6) The teenagers gathered around the table are so engrossed in their texting that they don’t hear when people ask them to please pass the mashed potatoes, the gravy, etc. In fact, all day long, they’ve been non-responsive to questions and attempts to make conversation. The adults:
a) Start wagering on how many texts each teen has sent. By the end of meal, the pot for the person with the winning guess has grown to $200.
b) One of the middle-aged uncles takes his own cell phone and sends all the teens an expletive-laden text telling them to, in essence, “cut the crap and put the damn phones down and talk to the people sitting right next to you.”
c) One of the senior citizens at the gathering, fueled by copious amounts of liquid courage, grabs the cell phones out of two of the teens’ hands, opens the front door and chucks them outside into the snow.
7) An NFL football game is dominating the family room. The volume is up high. It’s impossible to not pay attention to what’s happening on the flat-screen TV. Unfortunately that means the ads are also impossible to ignore, including the erectile dysfunction ones. Which, of course, get the little kids in the room talking and asking all kinds of detailed questions, including what “ED” medicine does.
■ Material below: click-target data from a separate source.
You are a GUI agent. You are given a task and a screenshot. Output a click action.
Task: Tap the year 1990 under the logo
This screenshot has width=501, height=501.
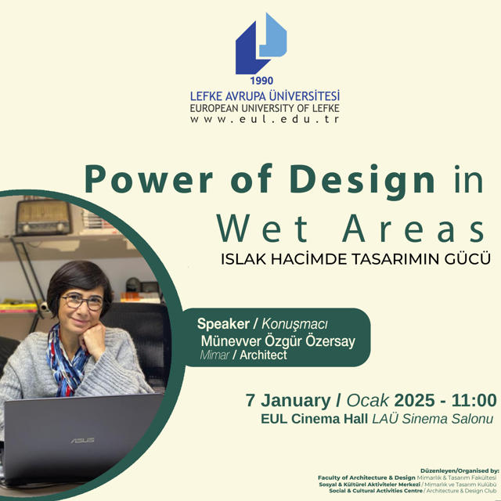pyautogui.click(x=261, y=81)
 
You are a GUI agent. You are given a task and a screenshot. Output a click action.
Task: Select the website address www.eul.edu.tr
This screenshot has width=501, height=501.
pyautogui.click(x=265, y=119)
The reaction from the adults in the room:
a) “It’s when a man has problems having sex,” an uncle says. “You all know what sex is, right?”
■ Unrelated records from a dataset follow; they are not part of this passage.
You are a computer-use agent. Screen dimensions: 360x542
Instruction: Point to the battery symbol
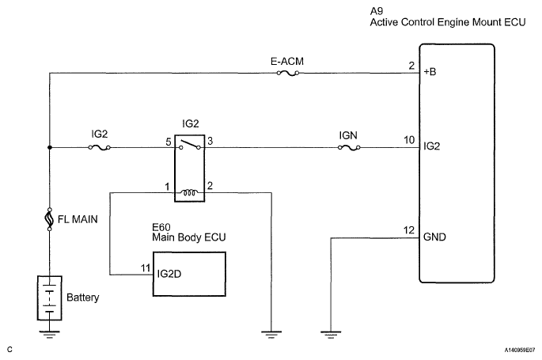[49, 297]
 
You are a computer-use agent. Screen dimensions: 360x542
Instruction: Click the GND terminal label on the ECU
[434, 235]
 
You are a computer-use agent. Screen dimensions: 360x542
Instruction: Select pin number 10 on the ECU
[407, 141]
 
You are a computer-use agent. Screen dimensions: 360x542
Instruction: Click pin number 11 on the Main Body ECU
[144, 268]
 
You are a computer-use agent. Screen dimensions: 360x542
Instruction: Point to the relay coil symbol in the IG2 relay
[190, 191]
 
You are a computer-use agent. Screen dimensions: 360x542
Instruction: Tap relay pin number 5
[169, 141]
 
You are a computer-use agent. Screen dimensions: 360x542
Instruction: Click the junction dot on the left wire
[49, 147]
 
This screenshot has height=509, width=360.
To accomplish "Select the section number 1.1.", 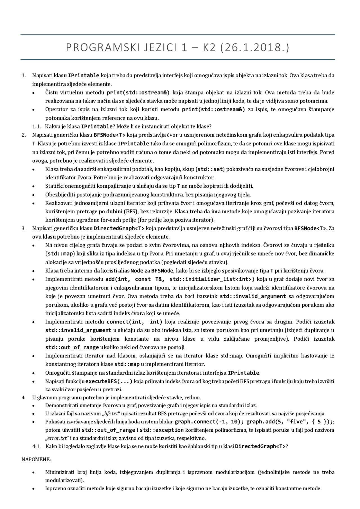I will click(x=37, y=126).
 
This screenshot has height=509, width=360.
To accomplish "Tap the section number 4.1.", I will click(x=37, y=446).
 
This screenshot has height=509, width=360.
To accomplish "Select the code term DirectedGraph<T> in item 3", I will click(x=119, y=228).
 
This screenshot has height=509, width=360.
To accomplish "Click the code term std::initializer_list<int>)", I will click(x=212, y=279).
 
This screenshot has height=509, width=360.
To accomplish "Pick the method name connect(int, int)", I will click(x=134, y=322).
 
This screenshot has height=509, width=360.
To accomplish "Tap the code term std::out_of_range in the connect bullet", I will click(x=72, y=347).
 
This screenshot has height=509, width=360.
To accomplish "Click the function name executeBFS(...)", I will click(x=109, y=381).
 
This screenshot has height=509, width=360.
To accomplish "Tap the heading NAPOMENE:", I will click(x=36, y=460).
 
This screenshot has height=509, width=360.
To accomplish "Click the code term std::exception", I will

b) One of the grandmothers grabs the hands of as many children as she can while saying loudly, “Who wants some pie? Grandma’s got pie and ice cream in the kitchen. Come on kids, follow me.”
c) An embarrassed dad tells the kids to lean over toward him and then whispers, “Go ask your mommies.”
Now, add up the values of your answers:
1) a-1, b-2, c-3
2) a-3, b-1, c-2
3.) a-1, b-2, c-3
4) a-2, b-1, c-3
5) a-3, b-1, c-2
6) a-1, b-2, c-3
7) a-3, b-1, c-2
7-11 points: You’re willing to put up with a completely garden variety, oddball American Thanksgiving dinner and hope that things don’t get too wacky.
12-16 points: You likely already know that you’ve got a rather high tolerance for dealing with moderately messed up gatherings, in fact you get a slight kick out them.
17-21: Grab another bottle of wine. You’re gonna need it.